Dataset entries:
● ● ● ●

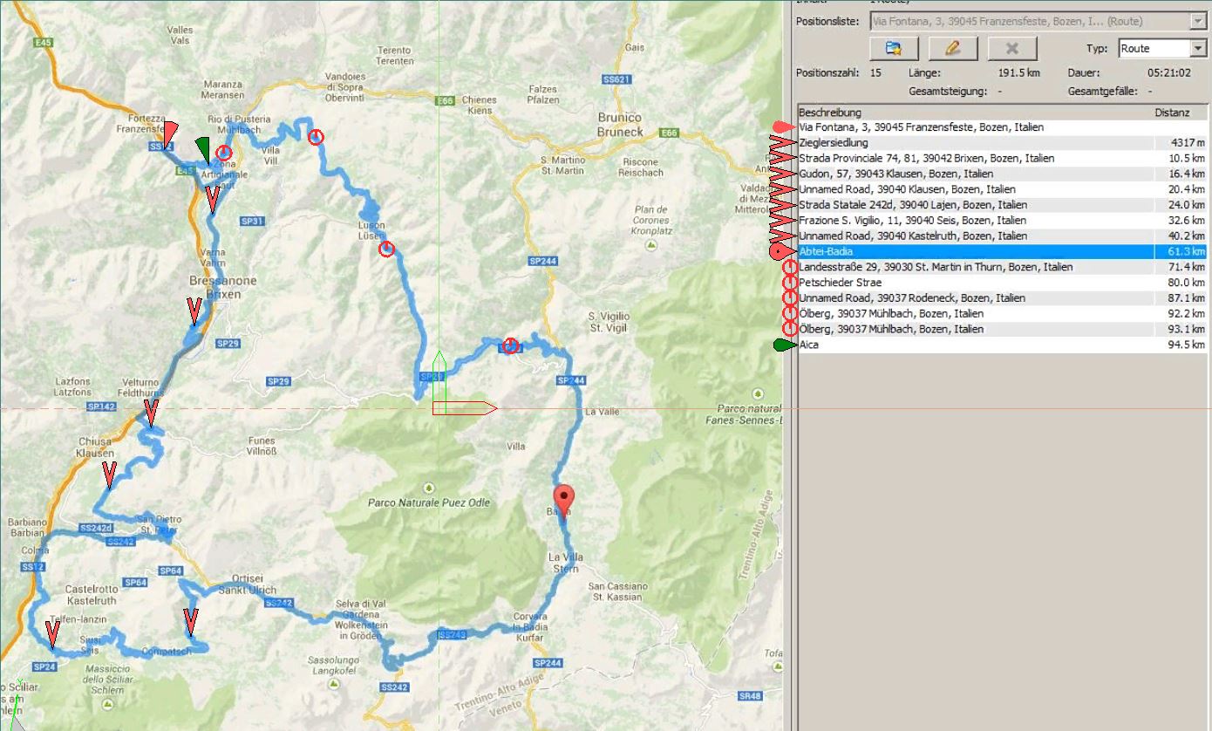
Task: Click the green upward axis arrow on map
Action: tap(439, 366)
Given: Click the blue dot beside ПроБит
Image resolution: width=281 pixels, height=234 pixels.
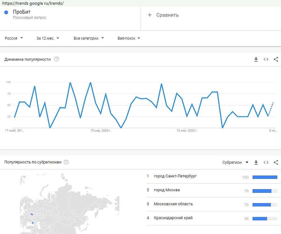Looking at the screenshot, I should 6,12.
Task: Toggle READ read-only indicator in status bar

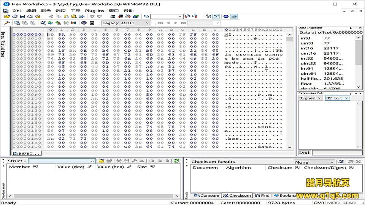Action: pyautogui.click(x=349, y=203)
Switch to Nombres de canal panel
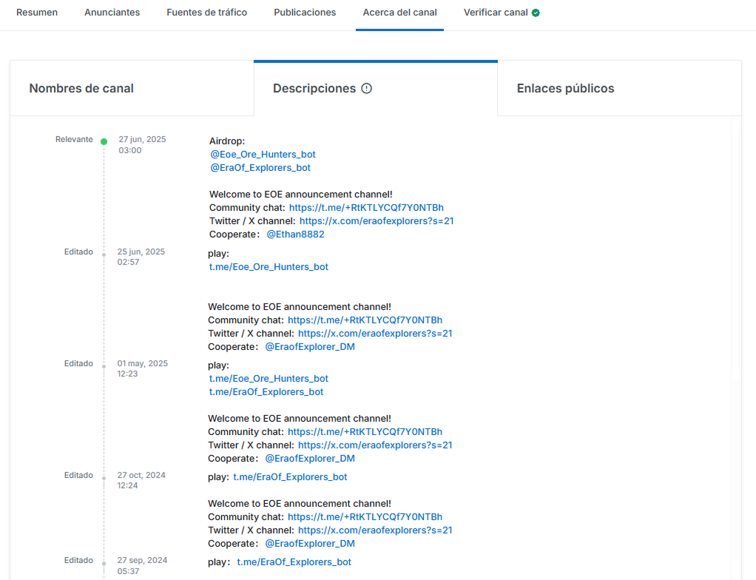Screen dimensions: 756x580 [81, 89]
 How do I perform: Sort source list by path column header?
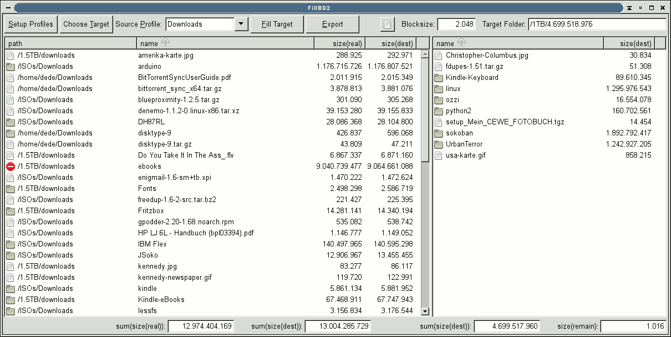pos(70,43)
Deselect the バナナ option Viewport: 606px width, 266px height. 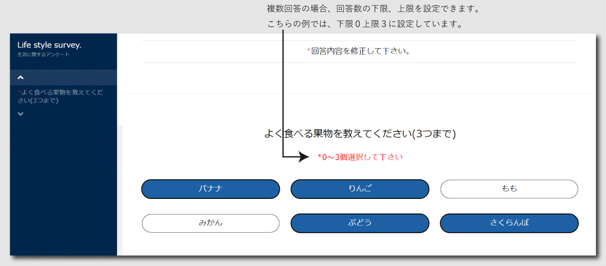(x=211, y=189)
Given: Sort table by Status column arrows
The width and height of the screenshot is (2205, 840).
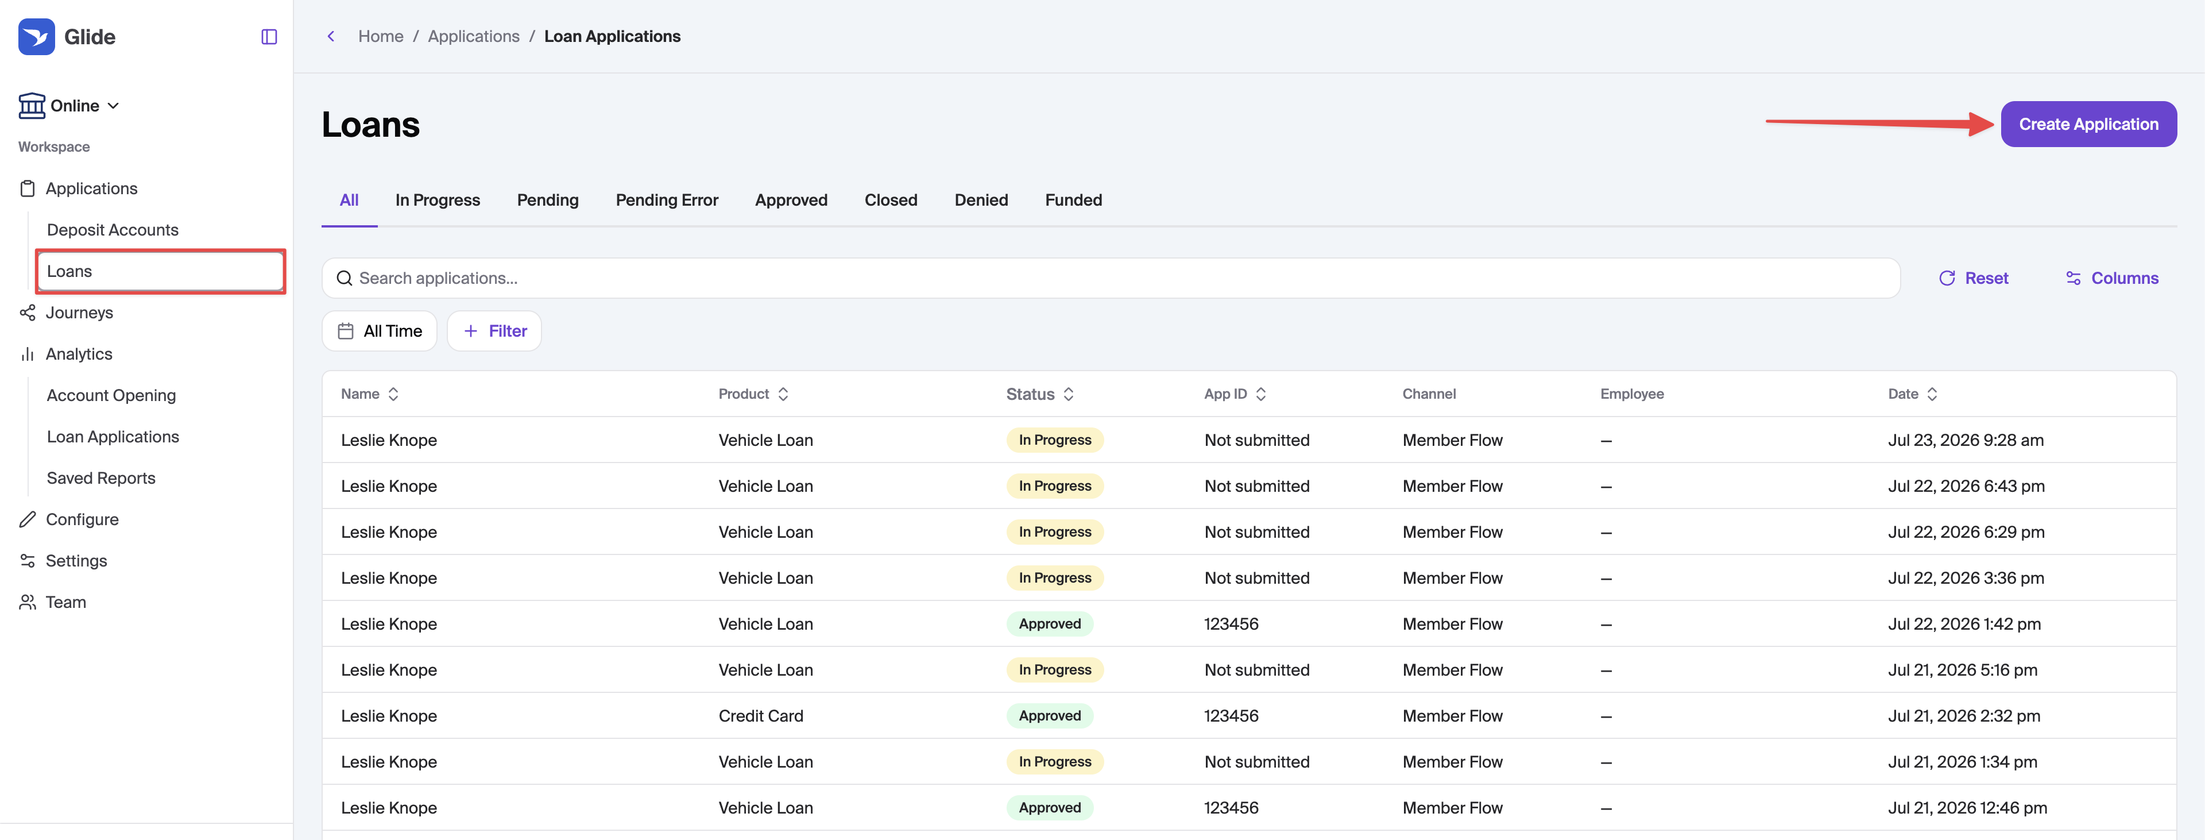Looking at the screenshot, I should (1068, 394).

● ● ● ●

Look over the entries for "Given", then copy every line that includes that string.

Given: Click the blue dot beside ПроБит
Given: Sort table by Status column arrows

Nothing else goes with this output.